Best of all, so was Ivan, wearing the same clothes that he’d worn on the metro. Maybe his best suit? Foley wondered. If so, he’d better get his ass to a Western country as soon as possible.
Other than the at-best-mediocre quality of the goods here, a department store was a department store, though here the departments were semi-independent shops. But their Ivan was smart. He’d suggested a meet in a part of the place where there would certainly be high-quality goods. For millennia, Russia had been a place of cold winters, a place where even the elephants had needed fur coats, and since 25 percent of the human blood supply goes to the brain, men needed hats. The decent fur hats were called shapkas, roughly tubular fur head coverings that had little in the way of precise shape, but did serve to keep the brain from freezing.

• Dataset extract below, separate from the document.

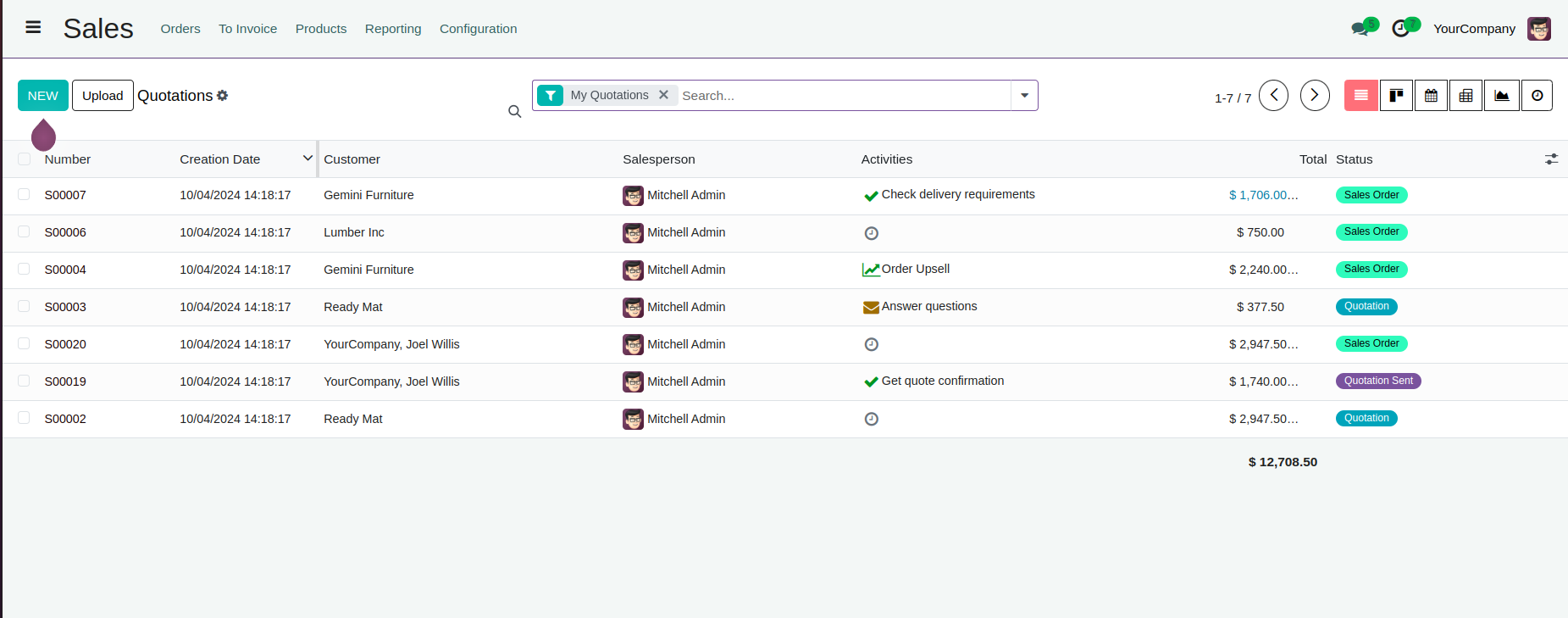
Task: Sort by the Creation Date column
Action: coord(220,159)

The really good ones were made out of muskrat—mink and sable went only to the most expensive specialty stores, and those were mainly limited to well-to-do women, the wives and/or mistresses of Party bosses. But the noble muskrat, a swamp creature that smelled—well, the smell was taken out of the skin somehow, lest the wearer of the hat be mistaken for a tidal wetland garbage dump—had very fine fur or hair or whatever it was, and was a good insulator. So, fine, a rat with a high R rating. But that wasn’t the important part, was it?
Ed and Mary Pat could also communicate with their eyes, though the bandwidth was pretty narrow. The time of day helped. The winter hats had just been stocked in the store, and the fall weather didn’t have people racing to buy new ones yet. There was just one guy in a brown jacket, and Mary Pat moved in that direction, after shooing her husband away, as though to buy him something as a semi-surprise.